Factorial 52: A Stirling Problem

How many ways can a deck of cards be arranged? It is very easy to calculate the answer, but very difficult to grasp its significance.

Card-Arc

There are 52 cards. Thus, the first one may be chosen in 52 ways. The next one can be any of the remaining 51 cards. For the third, there are 50 choices, and so on until just one card remains, leaving only the option to put it last.

Therefore, the total number of possibilities is

52! \equiv 52 \times 51 \times 50 \times \dots \times 3 \times 2 \times 1 \,.

This number is called factorial 52. To say that it is a large number is an understatement. The program Mathematica can compute to arbitrary precision and entering the command Factorial[52] yields the following result:

80658175170943878571660636856403766975289505440883277824000000000000

In more compressed notation, this is 8.06582\times 10^{67} , or, to just a single figure of accuracy, {10^{68}}; that is, 1 followed by 68 zeros.

Describing 52!

It is difficult to illustrate the size of {52!} in terms of anything practical. People have talked about the number of drops in the ocean or how many grains of sand would fill the Grand Canyon. These numbers come nowhere close to {52!}.

The number of atoms in the observable universe is estimated to be about {10^{80}}, which is a trillion times bigger than {52!}. But does this really help us to visualise what either of these numbers is like? The Wikipedia article on Names of Large Numbers describes {10^{66}} as an unvigintillion. Thus, {52! \approx 8\times 10^{67}} is about eighty unvigintillion. But this is just a name.

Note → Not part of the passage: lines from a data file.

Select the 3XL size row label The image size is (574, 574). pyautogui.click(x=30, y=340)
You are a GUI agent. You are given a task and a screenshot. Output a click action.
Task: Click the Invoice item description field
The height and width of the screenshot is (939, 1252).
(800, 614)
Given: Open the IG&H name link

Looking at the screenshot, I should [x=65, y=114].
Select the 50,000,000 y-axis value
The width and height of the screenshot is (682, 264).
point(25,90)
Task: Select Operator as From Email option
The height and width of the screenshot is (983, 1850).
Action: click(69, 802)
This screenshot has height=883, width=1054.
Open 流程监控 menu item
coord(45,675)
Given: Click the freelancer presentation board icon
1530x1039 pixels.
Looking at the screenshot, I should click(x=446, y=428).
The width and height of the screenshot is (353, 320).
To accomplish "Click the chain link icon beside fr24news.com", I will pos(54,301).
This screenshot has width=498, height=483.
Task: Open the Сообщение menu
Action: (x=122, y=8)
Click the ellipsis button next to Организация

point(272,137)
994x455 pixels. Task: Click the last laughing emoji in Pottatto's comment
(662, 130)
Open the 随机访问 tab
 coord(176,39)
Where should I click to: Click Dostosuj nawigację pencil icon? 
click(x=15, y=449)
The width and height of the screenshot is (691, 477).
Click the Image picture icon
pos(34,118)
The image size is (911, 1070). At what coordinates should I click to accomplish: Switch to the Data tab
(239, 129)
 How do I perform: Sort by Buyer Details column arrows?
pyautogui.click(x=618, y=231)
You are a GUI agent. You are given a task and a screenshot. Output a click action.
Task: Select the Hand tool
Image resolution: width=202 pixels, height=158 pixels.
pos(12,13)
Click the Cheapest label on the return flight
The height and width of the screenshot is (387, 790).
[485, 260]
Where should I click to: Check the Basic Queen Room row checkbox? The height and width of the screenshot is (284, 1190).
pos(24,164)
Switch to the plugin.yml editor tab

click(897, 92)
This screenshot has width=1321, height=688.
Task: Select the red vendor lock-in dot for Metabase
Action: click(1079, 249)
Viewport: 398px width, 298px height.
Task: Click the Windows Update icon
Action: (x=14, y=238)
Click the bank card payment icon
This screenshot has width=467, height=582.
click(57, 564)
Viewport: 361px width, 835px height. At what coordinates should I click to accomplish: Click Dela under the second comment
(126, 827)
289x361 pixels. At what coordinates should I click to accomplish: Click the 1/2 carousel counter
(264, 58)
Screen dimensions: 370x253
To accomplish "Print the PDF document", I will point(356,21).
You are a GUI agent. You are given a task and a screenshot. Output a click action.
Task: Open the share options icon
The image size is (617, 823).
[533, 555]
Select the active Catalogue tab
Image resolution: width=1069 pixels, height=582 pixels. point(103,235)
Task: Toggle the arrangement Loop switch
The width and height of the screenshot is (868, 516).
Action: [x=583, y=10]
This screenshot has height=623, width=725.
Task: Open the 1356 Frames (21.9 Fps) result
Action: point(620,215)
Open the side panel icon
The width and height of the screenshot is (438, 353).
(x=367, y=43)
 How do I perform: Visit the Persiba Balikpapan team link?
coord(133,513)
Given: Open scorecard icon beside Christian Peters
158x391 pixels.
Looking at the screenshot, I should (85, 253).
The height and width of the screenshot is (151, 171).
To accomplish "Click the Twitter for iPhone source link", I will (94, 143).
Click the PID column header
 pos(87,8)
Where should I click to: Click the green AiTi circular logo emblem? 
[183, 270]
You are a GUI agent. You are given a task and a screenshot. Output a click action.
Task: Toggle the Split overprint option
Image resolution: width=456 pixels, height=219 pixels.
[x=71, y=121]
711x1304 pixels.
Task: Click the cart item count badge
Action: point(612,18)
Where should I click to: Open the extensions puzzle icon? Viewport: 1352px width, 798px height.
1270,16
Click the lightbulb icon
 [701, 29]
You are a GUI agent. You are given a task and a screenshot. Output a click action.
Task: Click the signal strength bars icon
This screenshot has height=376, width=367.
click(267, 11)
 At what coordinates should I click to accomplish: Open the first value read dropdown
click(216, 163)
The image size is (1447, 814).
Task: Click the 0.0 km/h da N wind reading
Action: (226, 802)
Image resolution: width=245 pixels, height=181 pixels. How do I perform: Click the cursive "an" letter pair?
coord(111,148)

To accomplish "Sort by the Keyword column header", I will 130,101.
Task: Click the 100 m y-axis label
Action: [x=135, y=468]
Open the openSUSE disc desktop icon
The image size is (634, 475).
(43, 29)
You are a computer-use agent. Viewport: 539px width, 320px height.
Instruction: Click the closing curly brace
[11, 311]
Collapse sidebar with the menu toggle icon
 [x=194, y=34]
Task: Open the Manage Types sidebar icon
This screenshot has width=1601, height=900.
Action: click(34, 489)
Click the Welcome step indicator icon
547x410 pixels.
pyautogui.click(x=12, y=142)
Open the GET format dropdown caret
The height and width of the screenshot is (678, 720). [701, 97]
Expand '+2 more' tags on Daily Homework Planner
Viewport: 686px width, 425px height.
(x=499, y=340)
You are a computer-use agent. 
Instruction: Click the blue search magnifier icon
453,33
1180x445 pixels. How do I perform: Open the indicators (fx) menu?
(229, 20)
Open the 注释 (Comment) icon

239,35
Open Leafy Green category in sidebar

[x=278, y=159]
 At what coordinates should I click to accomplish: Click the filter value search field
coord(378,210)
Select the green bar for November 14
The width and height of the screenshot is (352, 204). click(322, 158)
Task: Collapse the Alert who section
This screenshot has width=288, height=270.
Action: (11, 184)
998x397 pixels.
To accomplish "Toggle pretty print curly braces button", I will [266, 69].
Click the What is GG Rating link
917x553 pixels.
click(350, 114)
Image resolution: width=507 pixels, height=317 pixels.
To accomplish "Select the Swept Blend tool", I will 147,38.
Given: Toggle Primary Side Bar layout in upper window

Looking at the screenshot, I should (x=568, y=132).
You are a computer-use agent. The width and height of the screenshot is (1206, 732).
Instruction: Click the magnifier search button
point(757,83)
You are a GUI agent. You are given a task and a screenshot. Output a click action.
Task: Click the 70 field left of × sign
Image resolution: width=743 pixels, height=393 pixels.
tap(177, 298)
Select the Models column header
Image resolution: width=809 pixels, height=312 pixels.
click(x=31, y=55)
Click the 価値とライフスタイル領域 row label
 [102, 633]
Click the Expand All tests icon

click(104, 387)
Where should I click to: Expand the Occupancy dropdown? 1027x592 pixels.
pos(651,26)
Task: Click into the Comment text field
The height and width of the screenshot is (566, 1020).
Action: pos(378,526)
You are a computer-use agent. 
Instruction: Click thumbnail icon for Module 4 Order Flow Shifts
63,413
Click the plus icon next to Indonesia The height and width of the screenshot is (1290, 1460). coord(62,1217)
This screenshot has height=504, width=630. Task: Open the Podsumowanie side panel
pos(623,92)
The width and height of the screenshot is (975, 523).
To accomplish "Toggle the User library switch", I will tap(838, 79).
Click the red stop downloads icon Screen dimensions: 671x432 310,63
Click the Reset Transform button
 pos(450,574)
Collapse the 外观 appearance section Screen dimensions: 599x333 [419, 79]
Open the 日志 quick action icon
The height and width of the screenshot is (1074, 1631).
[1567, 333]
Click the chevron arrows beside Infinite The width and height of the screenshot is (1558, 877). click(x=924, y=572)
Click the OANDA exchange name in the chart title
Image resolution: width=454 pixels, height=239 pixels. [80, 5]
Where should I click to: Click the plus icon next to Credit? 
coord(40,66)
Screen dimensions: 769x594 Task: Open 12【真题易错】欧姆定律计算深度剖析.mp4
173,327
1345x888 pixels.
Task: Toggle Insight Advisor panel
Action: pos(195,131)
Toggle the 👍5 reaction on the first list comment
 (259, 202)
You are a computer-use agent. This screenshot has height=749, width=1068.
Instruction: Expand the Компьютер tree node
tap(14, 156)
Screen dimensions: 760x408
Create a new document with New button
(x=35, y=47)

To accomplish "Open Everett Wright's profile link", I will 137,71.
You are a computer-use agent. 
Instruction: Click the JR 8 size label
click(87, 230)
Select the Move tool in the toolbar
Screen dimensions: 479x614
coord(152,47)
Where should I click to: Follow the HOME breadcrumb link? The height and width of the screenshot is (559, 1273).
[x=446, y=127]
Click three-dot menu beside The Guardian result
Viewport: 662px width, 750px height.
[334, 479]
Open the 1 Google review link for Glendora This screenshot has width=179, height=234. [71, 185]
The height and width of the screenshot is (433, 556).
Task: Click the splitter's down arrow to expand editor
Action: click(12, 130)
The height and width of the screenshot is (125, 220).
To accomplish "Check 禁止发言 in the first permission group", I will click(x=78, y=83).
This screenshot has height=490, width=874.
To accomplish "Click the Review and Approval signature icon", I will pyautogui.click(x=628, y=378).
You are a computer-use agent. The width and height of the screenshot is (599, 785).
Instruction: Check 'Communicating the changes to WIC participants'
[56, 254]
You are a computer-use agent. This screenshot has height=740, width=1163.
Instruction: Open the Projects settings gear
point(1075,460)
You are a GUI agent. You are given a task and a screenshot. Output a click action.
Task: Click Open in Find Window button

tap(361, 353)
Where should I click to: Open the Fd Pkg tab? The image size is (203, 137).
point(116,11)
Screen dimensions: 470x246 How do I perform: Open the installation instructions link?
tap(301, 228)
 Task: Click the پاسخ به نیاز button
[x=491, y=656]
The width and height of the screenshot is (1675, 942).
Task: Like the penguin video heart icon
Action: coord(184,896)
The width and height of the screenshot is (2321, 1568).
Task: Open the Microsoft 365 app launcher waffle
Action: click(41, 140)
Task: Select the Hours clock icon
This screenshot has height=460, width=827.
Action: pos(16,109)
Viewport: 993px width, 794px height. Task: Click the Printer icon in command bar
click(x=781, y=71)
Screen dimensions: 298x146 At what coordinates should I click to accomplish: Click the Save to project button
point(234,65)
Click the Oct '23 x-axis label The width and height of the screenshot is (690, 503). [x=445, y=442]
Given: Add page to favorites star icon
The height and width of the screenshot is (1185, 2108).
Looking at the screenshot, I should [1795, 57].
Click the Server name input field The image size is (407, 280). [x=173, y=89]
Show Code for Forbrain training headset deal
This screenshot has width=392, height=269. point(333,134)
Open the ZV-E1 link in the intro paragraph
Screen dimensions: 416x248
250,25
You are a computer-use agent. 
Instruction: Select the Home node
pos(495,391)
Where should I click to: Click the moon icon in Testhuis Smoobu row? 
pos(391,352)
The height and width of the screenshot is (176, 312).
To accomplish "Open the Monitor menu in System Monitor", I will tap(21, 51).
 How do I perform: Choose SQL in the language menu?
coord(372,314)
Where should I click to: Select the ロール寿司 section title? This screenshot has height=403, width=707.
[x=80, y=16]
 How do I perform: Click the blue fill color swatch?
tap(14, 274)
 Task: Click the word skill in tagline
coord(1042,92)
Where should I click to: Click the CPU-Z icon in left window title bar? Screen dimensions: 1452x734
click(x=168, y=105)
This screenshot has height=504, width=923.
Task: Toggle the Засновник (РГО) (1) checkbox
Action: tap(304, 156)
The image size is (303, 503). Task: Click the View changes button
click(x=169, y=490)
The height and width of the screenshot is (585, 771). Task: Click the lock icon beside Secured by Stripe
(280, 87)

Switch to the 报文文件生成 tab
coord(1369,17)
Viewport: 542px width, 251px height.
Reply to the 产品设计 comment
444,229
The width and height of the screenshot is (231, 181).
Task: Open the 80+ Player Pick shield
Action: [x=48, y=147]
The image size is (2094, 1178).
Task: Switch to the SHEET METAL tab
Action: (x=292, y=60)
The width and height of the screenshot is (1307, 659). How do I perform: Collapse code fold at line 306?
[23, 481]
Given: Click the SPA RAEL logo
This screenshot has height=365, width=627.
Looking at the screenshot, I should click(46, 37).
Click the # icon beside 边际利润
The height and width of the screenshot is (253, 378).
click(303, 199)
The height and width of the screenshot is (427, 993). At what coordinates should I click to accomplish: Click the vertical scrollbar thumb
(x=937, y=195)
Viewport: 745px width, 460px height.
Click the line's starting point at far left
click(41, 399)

The Universe is  4\times 10^{17} seconds old. If a random arrangement of cards were chosen each second during the entire life of the Universe, only a tiny fraction of all possible orderings would be selected. The chance of the same ordering being chosen twice is utterly negligible. Even if a billion arrangements were chosen every second, there would still be no real chance of a duplicate.

For an amusing description of the astounding magnitude of {52!}, see http://czep.net/weblog/52cards.html

Stirling’s Approximation

The calculation of the number {52} is simple. Just multiply 52 by 51, the result by 50 and so on until you reach 1. But how tedious this is, and how error-prone!

There is a beautiful expression giving an approximation to any factorial, named for James Stirling (1692–1770), a Scottish mathematician (although it seems that the result was stated earlier by Abraham de Moivre). The approximation is

n! \approx S_1(n) \equiv \sqrt{2\pi n}\left(\frac{n}{e}\right)^n

This is actually the first term in an asymptotic expansion. Taking the next term we have

n! \approx S_2(n) \equiv \sqrt{2\pi n}\left(\frac{n}{e}\right)^n\left(1+\frac{1}{12n}\right)

Plugging in the argument {n = 52}, the first formula gives {S_1(52) = 8.0529\times 10^{67}} which is correct to 2 decimal places. The second formula gives {S_2(52) = 8.06581\times 10^{67}}, with relative error of only one part in a million.

Another approximation was found among the papers of the Indian mathematician Srinivasa Ramanujan and published in his Lost Notebook in 1988:

\ln(n!)\approx n\ln(n)-n+{\frac{1}{6}}\ln(n(1+4n(1+2n)))+{\frac {1}{2}}\ln(\pi ).

This gives {52!} to one part in a billion.

Shuffling and Repeated Orders

With such a vast number of possibilities, one might ask if any randomly-chosen order of a deck of cards occurs more than once. Making very reasonable assumptions, it is easy to argue that a particular ordering will never occur twice during the life of the Universe. Thus, when you thoroughly mix up the cards, you are bound to arrive at an ordering that has never been seen before and will never be seen again.

However, there is a big proviso here. The shuffling of the cards must be sufficiently thorough to ensure true randomization. Mathematical studies have indicated that a small number of effective shuffles suffice to mix up the pack to random order. Bayer and Diaconis (1992) showed that after seven random riffle shuffles, any of the 52! possible configurations is equally probable.

Sources

• Bayer, Dave and Persi Diaconis, 1992: Trailing the dovetail shuffle to its lair. Ann. Appl. Prob., 2, 2, 294-313.

• Wikipedia article on Names of Large Numbers.